Problem -
If a line in the records below contains the word "computer", copy it out.

─── Dataset records

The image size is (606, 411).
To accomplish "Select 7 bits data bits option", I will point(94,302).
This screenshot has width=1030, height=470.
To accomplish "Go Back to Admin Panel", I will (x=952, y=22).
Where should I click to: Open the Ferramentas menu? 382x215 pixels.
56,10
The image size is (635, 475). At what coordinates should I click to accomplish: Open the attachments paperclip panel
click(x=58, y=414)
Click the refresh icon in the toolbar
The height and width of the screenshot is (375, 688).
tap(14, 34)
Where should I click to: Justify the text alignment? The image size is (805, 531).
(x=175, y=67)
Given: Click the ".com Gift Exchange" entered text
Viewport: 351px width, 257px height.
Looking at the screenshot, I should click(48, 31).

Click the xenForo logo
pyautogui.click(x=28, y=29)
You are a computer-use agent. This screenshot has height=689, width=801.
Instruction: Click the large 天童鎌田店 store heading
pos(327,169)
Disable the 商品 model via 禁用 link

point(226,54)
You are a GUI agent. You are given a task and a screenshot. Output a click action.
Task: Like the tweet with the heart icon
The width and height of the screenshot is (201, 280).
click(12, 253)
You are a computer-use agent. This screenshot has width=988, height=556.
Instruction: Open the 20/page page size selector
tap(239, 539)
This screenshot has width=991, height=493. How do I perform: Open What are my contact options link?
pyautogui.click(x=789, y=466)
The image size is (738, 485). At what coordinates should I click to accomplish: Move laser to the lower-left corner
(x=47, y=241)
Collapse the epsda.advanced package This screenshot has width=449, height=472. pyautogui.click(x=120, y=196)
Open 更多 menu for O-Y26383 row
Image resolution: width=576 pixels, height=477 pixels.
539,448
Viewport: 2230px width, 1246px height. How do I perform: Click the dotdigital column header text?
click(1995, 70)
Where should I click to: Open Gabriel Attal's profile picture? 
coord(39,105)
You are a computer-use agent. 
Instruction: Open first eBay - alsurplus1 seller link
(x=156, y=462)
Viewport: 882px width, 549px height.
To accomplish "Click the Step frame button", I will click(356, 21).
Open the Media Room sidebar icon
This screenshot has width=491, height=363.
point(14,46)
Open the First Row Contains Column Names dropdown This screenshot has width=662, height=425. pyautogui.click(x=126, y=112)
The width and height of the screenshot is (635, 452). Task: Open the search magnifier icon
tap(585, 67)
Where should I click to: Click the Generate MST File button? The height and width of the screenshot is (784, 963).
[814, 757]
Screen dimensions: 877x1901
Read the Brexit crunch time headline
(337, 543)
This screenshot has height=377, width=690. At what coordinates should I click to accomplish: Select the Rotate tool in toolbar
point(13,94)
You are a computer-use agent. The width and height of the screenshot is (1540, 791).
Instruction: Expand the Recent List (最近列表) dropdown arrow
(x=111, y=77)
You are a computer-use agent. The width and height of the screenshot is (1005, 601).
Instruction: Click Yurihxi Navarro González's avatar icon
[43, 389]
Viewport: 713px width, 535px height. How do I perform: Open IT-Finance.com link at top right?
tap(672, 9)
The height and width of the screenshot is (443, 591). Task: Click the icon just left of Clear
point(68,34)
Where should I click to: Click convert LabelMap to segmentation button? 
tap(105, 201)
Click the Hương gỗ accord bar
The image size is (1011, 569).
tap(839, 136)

──────

Solved problem -
You are a computer-use agent. This screenshot has height=689, width=801.
You are a computer-use agent. This screenshot has width=988, height=556.
You are a computer-use agent. 
You are a computer-use agent. The width and height of the screenshot is (1540, 791).
You are a computer-use agent. The width and height of the screenshot is (1005, 601).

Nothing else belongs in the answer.